Подключился третий мужик, из-за другого стола, и такой: «Ну тогда нас всех разбомбили, ты хочешь, чтобы сейчас нас всех разбомбили?» Вот такая тема идёт, и в какой-то момент молодые зрители с задних рядов начинают просто кричать им: «буууу». В «Стендап-клубе № 1» на большие шоу раньше приходило много таких людей, «взрослых», но сейчас их уже меньше, больше молодых.

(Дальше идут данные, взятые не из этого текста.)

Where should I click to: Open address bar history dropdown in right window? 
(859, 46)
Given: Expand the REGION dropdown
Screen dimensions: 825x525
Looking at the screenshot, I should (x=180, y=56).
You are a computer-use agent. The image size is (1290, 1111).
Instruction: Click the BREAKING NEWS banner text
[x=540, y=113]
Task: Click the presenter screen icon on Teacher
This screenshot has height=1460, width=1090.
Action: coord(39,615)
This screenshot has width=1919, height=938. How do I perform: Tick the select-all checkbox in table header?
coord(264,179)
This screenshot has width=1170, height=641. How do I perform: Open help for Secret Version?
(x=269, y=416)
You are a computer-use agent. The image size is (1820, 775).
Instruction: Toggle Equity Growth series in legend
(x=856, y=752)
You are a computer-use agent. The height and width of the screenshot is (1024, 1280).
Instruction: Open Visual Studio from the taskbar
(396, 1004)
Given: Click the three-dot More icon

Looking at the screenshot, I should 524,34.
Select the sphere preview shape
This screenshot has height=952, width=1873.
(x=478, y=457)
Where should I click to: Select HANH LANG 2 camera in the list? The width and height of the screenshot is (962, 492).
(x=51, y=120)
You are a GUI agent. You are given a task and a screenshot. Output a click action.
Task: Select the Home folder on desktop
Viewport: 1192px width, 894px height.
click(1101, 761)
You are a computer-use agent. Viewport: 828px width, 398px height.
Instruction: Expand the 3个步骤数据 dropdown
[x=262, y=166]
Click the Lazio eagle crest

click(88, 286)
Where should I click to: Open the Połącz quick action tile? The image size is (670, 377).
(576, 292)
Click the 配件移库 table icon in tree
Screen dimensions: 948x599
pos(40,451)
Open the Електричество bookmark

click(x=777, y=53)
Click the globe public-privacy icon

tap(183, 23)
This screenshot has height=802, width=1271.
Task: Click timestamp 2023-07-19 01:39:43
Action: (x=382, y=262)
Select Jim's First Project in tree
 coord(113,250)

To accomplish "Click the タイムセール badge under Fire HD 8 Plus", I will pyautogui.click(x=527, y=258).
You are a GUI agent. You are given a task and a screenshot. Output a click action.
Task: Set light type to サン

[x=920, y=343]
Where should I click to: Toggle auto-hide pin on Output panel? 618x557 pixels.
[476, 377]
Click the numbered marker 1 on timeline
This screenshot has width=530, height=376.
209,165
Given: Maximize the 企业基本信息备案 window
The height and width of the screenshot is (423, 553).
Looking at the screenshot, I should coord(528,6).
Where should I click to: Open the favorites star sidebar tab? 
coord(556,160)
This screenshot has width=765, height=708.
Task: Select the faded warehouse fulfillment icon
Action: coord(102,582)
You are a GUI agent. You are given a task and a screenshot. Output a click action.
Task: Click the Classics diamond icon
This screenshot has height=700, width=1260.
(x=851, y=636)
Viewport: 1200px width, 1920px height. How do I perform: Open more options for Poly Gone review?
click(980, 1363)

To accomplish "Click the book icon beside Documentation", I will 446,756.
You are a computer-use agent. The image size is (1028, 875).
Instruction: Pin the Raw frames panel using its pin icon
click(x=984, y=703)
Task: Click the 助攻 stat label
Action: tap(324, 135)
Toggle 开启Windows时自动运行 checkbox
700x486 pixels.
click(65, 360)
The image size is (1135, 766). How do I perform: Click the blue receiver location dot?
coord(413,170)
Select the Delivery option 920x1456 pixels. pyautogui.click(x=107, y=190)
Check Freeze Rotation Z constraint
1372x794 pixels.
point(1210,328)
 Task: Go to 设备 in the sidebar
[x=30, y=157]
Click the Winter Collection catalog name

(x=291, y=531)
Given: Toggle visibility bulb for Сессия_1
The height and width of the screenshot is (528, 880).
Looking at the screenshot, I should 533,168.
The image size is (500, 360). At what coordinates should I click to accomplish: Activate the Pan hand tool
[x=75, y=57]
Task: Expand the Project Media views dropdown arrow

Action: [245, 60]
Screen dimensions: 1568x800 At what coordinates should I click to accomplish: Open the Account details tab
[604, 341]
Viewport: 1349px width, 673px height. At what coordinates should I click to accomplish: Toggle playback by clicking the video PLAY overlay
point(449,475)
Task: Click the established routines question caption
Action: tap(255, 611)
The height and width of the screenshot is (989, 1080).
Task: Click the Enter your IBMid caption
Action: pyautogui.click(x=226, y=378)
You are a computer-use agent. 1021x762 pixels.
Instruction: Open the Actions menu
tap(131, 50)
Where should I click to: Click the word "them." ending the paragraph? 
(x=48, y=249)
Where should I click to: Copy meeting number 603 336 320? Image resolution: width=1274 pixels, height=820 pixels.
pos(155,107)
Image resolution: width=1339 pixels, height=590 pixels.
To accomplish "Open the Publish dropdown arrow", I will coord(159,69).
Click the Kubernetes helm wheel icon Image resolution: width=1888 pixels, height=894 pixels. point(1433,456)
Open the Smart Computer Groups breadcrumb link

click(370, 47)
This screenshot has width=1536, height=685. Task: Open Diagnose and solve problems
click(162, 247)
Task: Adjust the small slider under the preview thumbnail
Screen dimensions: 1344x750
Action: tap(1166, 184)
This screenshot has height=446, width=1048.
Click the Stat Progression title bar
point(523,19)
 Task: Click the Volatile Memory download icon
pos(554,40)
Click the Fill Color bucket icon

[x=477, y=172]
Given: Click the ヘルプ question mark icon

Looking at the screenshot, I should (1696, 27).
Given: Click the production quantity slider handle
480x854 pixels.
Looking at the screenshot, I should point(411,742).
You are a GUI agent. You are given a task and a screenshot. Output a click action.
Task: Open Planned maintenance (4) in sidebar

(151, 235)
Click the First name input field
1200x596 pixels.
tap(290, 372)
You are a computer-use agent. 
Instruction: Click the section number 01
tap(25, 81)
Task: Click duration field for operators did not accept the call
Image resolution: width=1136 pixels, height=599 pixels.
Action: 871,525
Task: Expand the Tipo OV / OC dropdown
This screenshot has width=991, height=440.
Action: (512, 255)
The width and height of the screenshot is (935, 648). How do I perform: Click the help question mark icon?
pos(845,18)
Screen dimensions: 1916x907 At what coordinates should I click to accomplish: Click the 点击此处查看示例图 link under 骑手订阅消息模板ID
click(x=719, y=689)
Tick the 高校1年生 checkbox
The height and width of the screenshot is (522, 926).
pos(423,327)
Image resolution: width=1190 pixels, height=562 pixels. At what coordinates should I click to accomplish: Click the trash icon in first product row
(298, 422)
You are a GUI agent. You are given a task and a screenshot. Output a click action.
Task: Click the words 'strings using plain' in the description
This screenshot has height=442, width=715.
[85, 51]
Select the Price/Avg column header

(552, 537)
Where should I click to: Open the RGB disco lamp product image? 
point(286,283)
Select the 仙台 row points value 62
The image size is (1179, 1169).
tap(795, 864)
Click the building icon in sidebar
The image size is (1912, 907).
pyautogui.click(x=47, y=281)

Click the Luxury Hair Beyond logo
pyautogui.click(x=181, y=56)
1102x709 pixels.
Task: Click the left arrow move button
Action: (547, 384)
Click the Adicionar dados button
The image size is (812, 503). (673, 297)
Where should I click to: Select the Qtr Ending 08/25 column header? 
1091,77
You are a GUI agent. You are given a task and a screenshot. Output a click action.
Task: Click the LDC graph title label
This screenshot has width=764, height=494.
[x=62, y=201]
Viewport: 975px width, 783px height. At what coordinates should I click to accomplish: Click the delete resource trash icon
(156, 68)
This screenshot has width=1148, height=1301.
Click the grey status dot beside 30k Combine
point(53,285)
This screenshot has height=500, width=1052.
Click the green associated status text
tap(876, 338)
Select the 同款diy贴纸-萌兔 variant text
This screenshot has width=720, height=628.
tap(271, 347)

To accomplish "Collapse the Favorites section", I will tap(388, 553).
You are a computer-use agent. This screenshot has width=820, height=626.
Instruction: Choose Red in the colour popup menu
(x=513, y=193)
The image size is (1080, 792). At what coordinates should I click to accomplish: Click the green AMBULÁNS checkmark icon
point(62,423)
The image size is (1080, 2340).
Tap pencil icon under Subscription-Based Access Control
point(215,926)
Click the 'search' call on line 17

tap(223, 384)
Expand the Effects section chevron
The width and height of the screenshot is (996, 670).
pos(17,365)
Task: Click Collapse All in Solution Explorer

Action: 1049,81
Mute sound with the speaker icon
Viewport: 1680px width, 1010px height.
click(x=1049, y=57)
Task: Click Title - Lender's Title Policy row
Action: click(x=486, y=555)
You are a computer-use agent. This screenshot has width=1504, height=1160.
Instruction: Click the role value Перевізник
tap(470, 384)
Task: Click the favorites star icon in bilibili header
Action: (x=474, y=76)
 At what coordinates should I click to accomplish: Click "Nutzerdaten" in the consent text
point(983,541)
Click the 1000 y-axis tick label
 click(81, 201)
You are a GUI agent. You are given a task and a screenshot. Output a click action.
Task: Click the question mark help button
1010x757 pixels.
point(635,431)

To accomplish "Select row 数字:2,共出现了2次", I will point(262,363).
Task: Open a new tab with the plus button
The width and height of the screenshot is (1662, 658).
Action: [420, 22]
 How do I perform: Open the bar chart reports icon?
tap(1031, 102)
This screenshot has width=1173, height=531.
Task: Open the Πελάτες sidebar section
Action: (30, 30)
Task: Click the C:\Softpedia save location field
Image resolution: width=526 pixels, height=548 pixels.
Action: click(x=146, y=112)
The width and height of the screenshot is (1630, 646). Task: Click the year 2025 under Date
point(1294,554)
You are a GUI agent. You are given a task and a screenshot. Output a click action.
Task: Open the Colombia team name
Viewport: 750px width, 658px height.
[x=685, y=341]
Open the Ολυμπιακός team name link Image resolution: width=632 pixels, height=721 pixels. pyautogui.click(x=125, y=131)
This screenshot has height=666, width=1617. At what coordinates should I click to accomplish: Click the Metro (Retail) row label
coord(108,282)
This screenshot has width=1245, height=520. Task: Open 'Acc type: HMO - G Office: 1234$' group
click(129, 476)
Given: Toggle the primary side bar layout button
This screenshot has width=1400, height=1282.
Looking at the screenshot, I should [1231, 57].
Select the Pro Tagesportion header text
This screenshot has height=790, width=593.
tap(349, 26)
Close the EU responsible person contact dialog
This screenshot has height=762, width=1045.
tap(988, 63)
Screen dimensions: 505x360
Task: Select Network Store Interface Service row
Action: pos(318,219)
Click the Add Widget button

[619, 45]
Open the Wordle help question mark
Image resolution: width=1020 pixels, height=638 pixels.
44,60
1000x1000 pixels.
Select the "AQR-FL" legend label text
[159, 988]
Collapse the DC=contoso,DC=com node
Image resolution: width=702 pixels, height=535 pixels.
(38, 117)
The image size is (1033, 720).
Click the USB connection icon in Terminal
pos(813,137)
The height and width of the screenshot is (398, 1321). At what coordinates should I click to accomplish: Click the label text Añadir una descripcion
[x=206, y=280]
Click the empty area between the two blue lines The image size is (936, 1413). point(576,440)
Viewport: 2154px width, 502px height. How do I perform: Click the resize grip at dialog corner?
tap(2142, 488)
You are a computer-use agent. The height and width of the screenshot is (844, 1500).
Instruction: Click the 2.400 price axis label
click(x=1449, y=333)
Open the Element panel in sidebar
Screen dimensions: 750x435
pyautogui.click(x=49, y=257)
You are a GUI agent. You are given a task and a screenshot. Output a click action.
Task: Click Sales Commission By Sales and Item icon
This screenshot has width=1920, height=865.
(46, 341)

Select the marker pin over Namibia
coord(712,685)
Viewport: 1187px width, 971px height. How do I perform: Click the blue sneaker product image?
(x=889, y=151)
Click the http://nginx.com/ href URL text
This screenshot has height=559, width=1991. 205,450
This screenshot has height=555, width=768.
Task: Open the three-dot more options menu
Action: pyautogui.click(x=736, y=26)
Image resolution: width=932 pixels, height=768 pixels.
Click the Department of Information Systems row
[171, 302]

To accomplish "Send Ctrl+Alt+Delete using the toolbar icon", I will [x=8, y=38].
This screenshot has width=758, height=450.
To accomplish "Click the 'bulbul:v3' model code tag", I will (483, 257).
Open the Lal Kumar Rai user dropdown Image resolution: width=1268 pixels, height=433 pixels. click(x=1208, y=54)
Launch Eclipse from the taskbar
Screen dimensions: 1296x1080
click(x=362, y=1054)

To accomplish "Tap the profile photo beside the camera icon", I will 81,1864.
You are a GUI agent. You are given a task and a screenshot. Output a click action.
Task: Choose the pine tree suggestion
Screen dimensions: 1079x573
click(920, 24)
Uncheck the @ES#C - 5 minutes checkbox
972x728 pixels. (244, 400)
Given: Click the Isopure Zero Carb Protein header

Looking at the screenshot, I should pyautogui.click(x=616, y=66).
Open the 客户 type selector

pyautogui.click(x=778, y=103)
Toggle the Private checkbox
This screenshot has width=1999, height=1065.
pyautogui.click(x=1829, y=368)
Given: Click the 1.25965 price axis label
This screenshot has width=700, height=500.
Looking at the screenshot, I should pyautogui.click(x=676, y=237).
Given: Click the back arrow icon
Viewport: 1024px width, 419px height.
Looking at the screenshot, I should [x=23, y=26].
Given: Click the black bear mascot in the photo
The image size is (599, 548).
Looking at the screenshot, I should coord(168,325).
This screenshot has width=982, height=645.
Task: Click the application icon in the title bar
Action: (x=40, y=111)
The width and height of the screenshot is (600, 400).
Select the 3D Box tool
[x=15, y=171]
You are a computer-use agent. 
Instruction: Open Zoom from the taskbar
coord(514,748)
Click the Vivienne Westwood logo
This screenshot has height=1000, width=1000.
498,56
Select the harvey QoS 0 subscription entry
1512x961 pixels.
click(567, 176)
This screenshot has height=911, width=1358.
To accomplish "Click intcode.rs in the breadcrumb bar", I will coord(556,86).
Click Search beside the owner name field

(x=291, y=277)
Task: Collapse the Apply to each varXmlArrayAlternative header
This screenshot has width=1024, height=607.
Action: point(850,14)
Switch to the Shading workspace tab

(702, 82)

Есть темы, про которые нельзя шутить начинающим. Потому что начинающие приходят, насмотревшись Карлина и Карра, и такие: «Меня отчим выебал» или «Иисус тупой» — вот такие вещи говорят. Ну сколько можно это делать. Если ты взрослый, осознанный комик, говори о чём угодно, просто подавай правильно. Вот Джо Роган, например, суперполиткорректный, это видно из подкаста, какой он аккуратный. Я думаю, с таким уровнем толерантности сложно шутить, но у него очень много приёмов, как зайти в шутку и как выйти из неё. Он, например, часто перед битом говорит: «Я тупой, но...» — и дальше какой-то сложный противоречивый разгон. Зайти и ограбить банк не сложно, сложно выйти. Это из фильма какого-то. Я в жизни не грабил банк и не знаю. По мне, так войти и ограбить тоже сложно.